== AIM OF THE TASK ==
Below are the entries. Transcribe exactly the lines from the one with "Image resolution: width=1280, height=955." through the one with "Contact Details (652, 841)", ends included, and leave out all others.

== LISTED ENTRIES ==
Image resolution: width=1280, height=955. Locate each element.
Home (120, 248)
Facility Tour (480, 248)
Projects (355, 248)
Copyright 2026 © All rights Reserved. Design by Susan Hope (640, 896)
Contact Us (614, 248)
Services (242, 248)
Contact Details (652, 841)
---
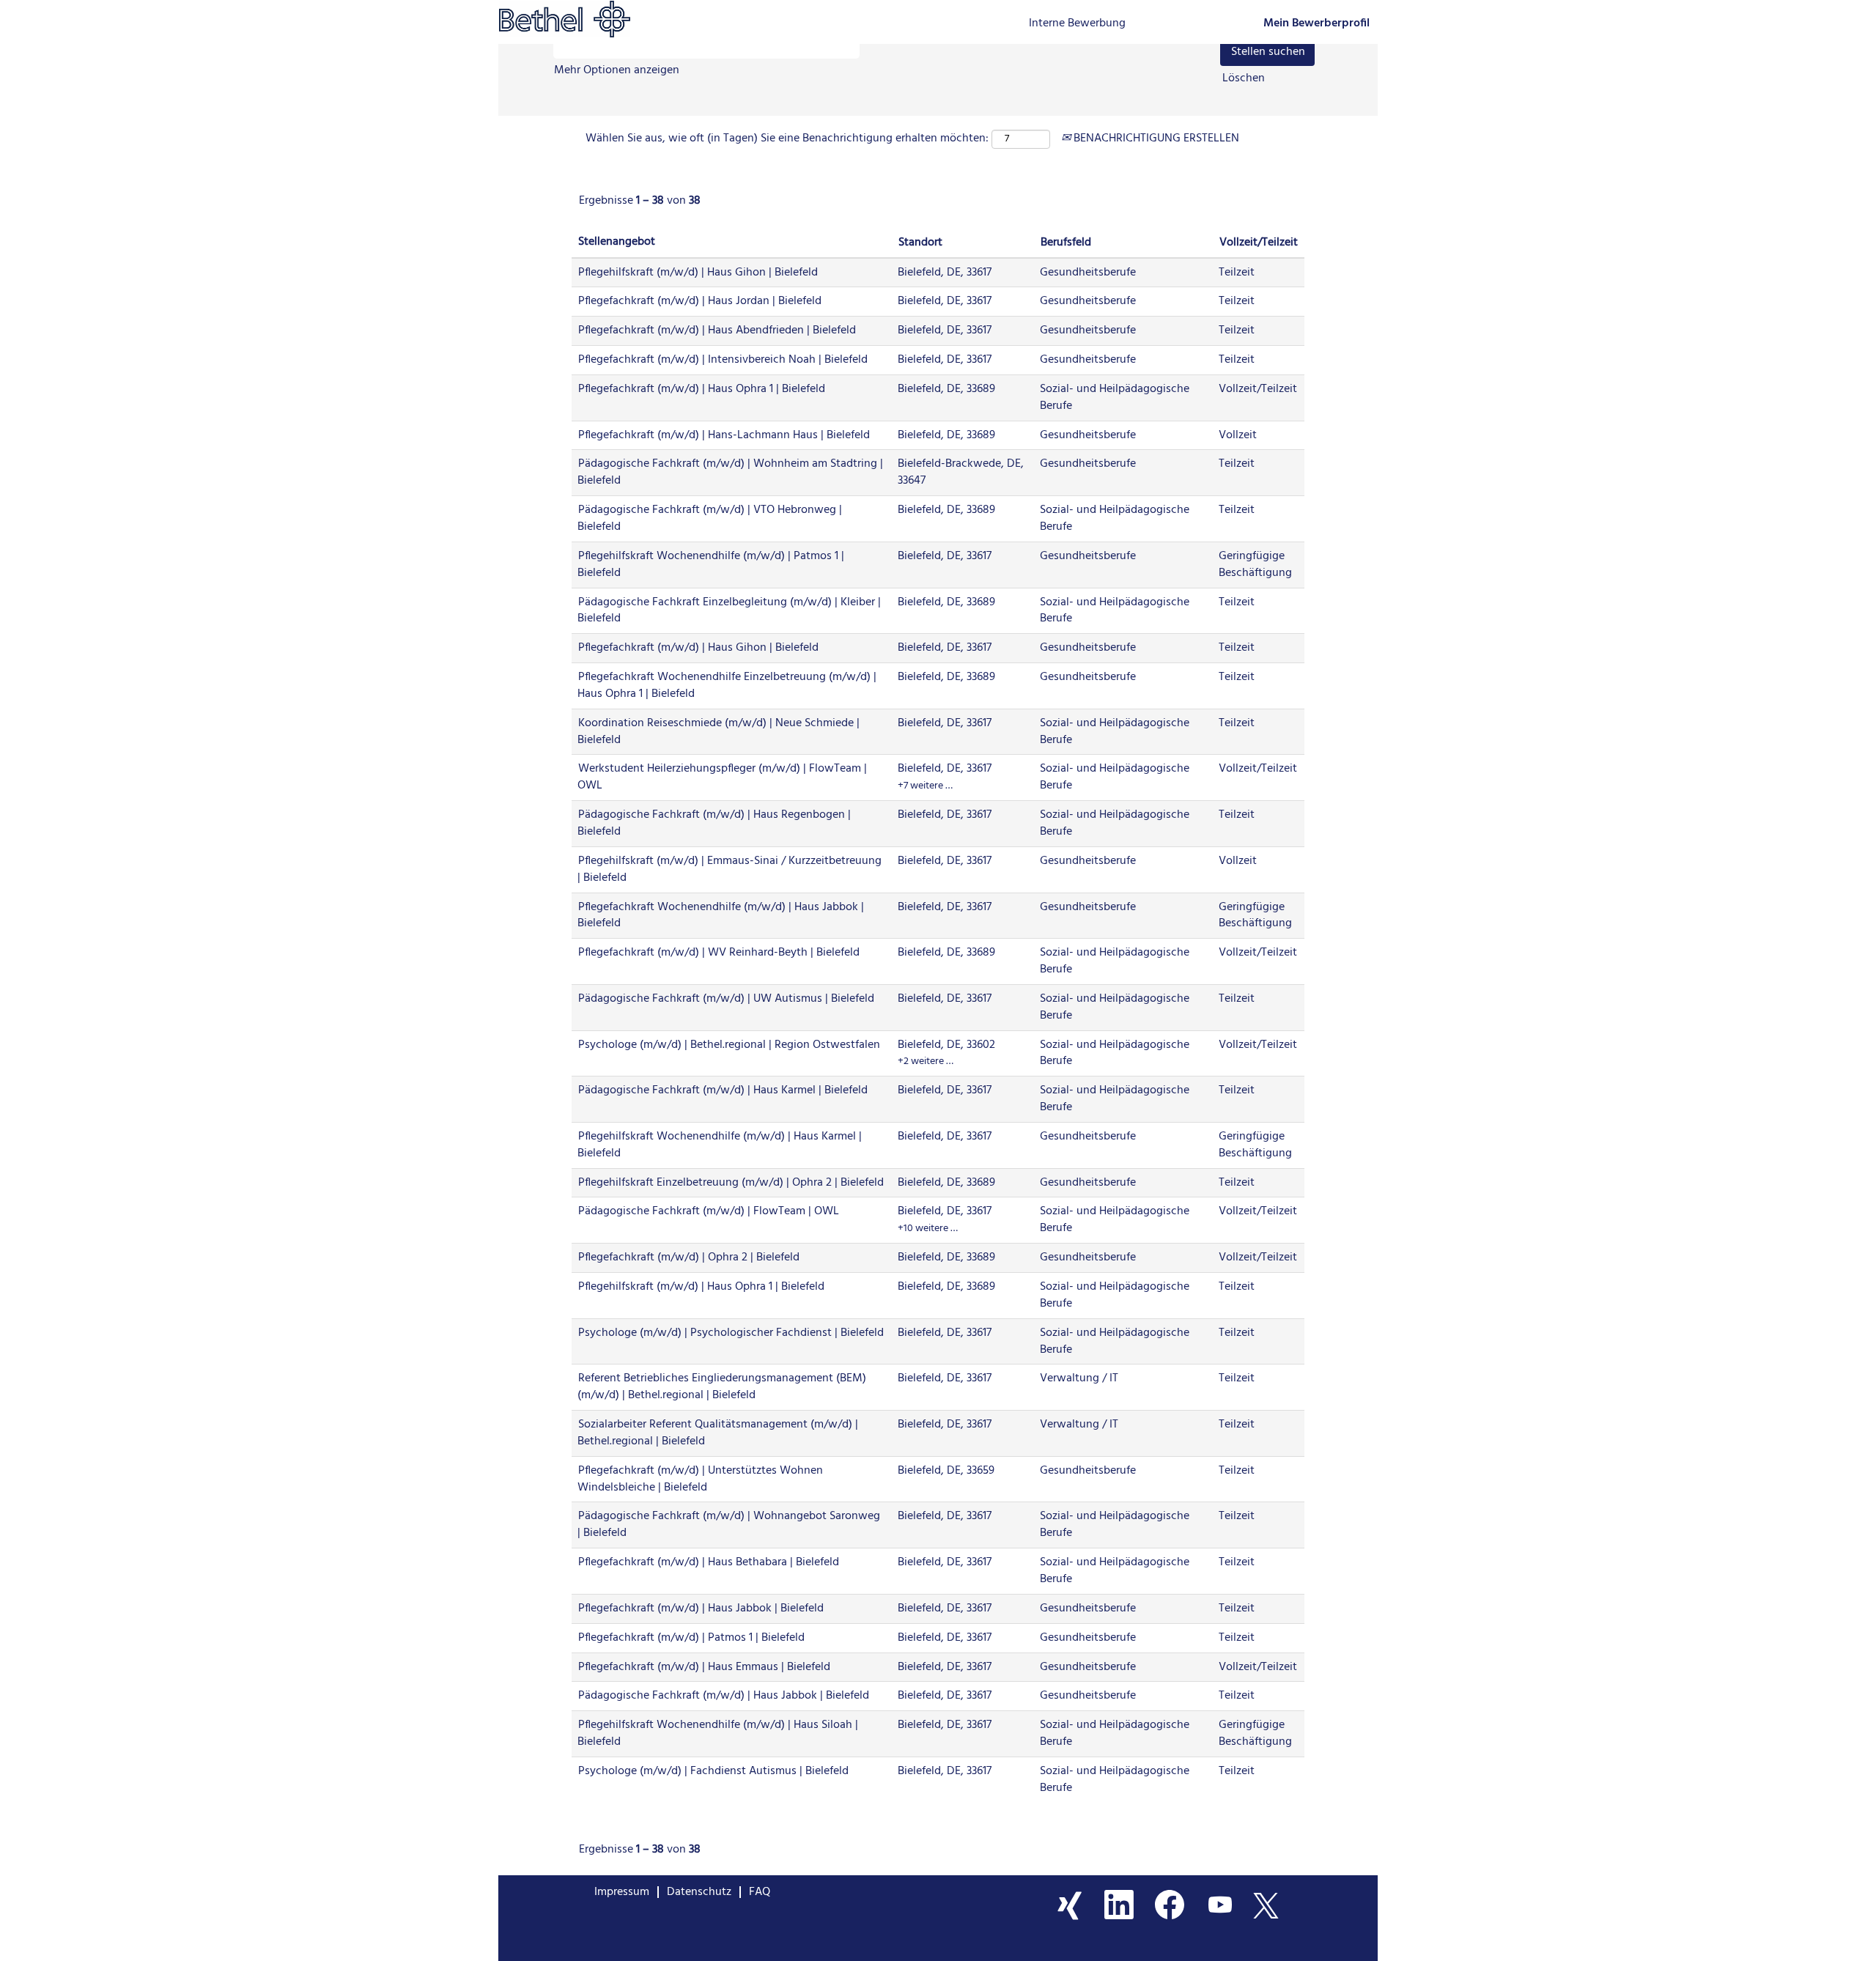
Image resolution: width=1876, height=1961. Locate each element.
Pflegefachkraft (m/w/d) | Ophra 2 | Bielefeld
* * *
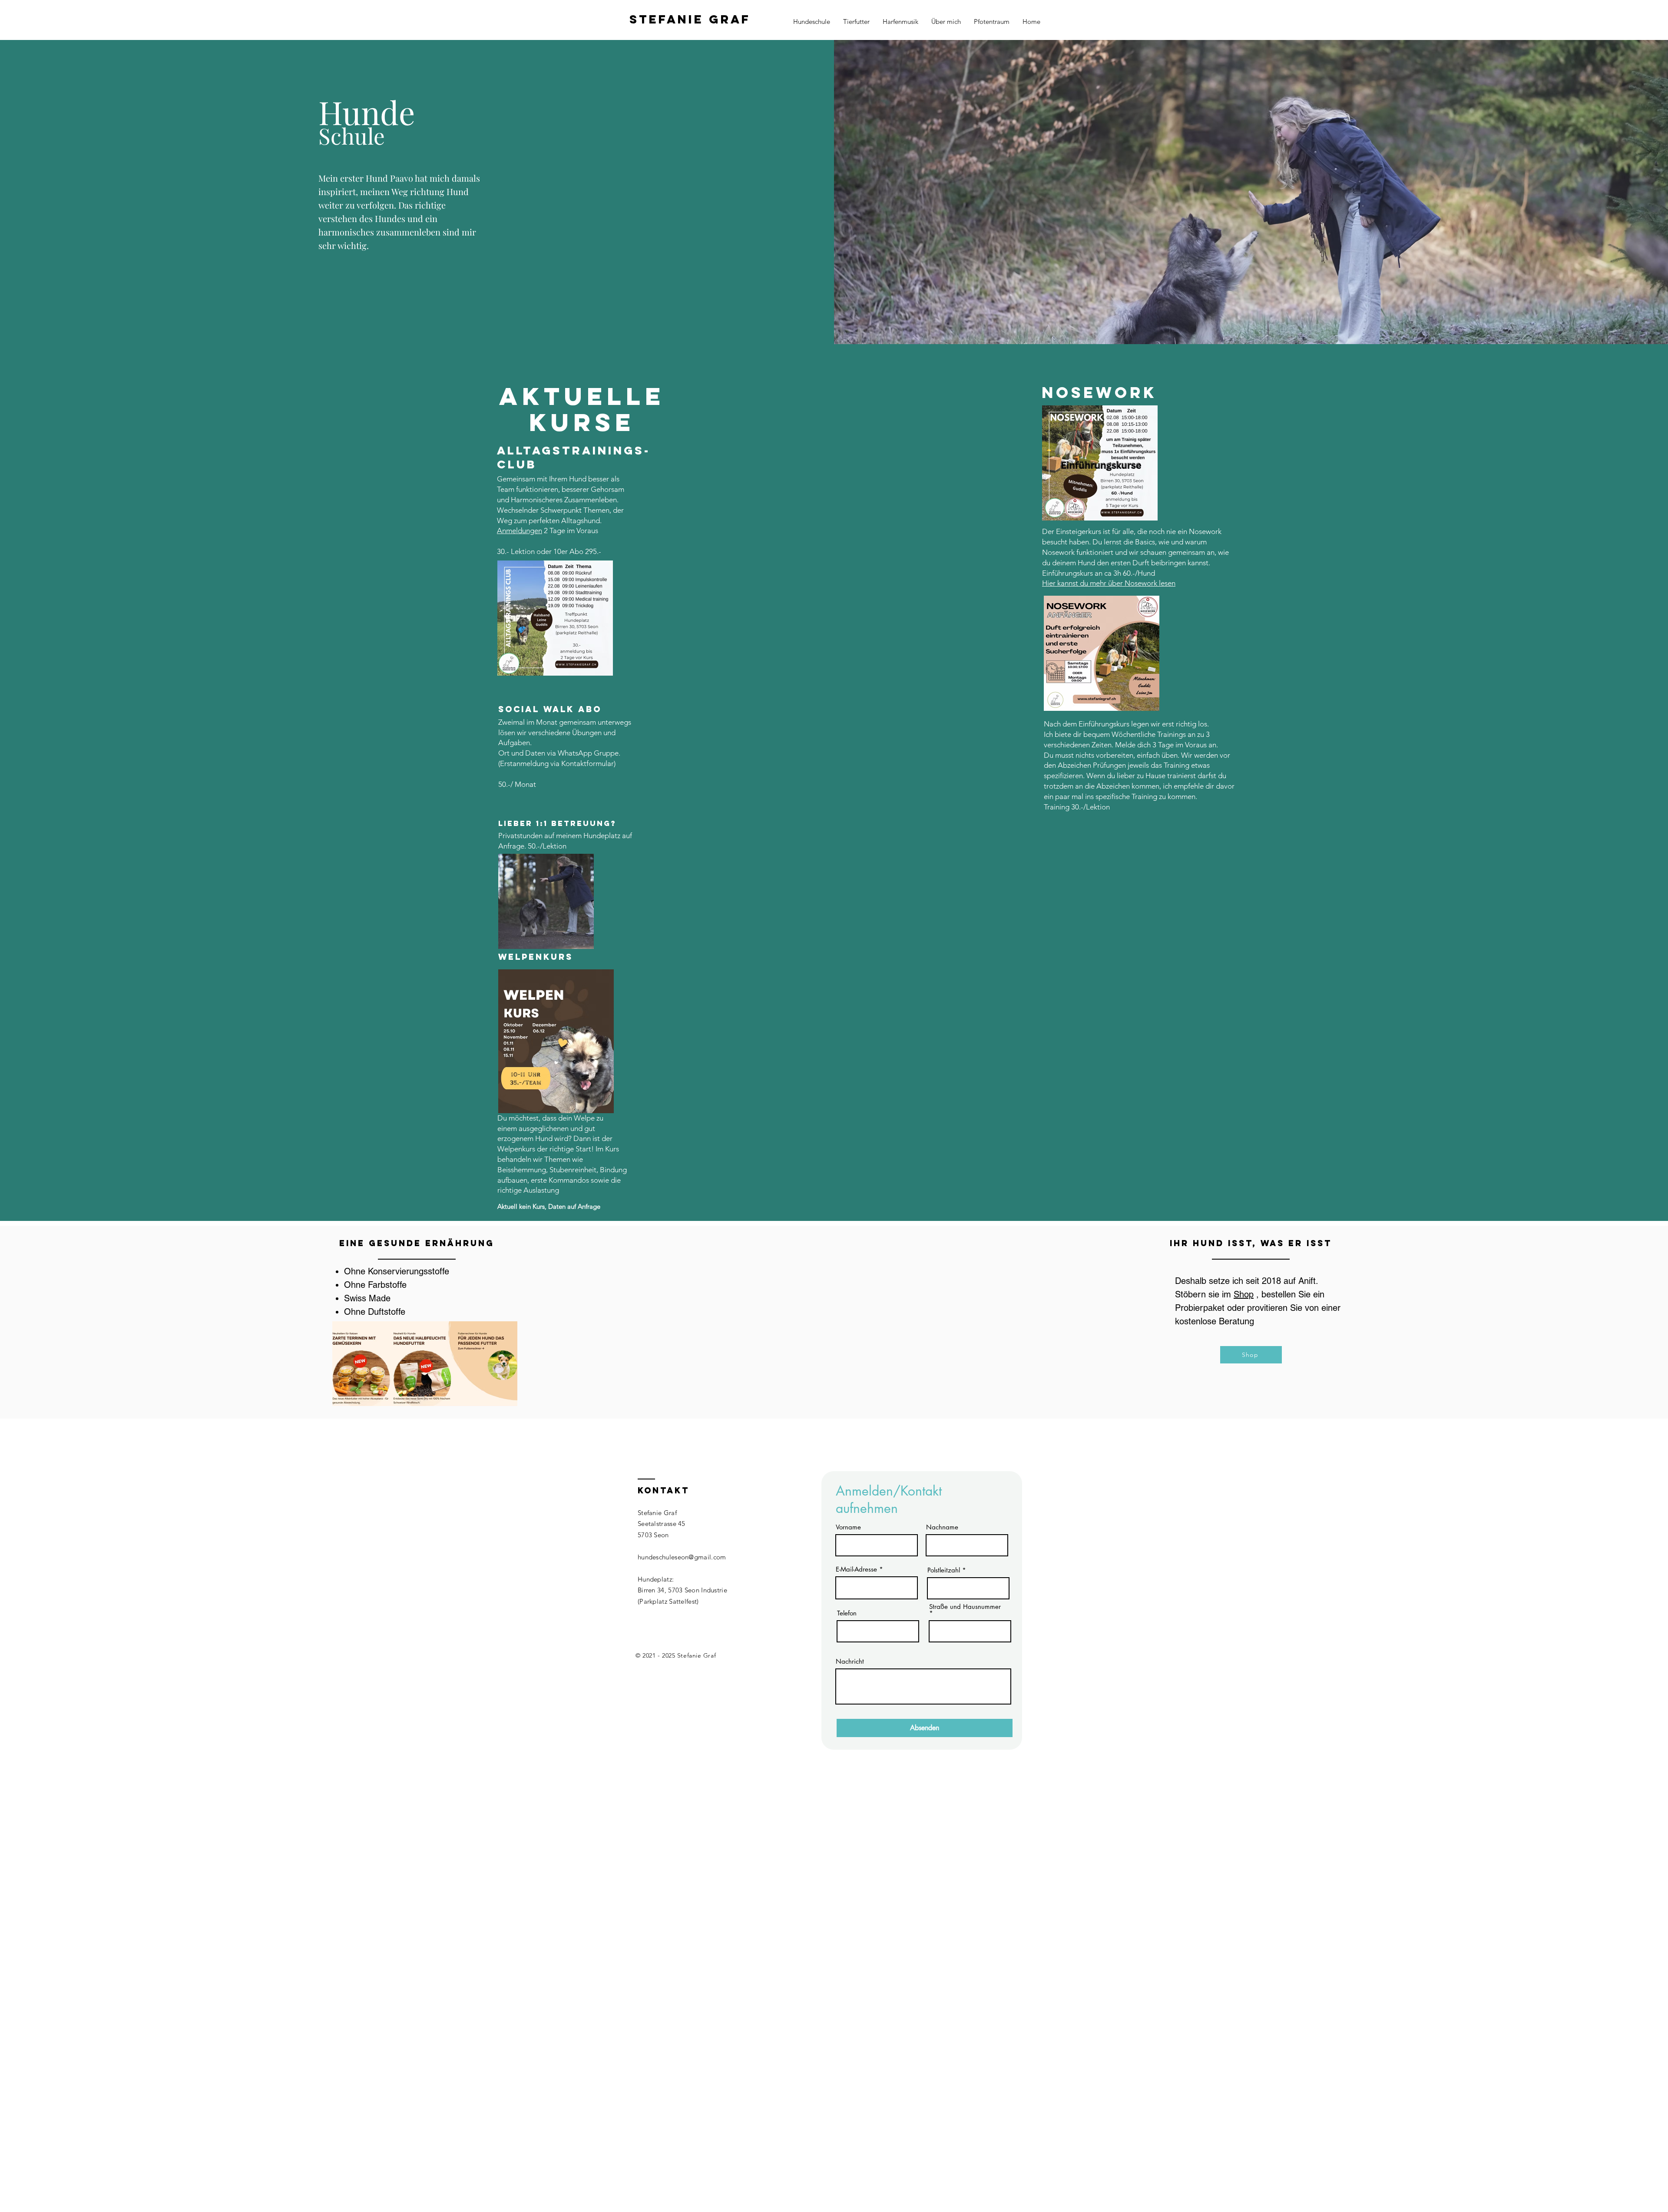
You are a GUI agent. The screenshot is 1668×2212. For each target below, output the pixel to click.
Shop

== ANSWER FOR THIS EXERCISE ==
Image resolution: width=1280, height=955. Locate each element.
Home (120, 248)
Facility Tour (480, 248)
Projects (355, 248)
Copyright 2026 © All rights Reserved. Design by Susan Hope (640, 896)
Contact Us (614, 248)
Services (242, 248)
Contact Details (652, 841)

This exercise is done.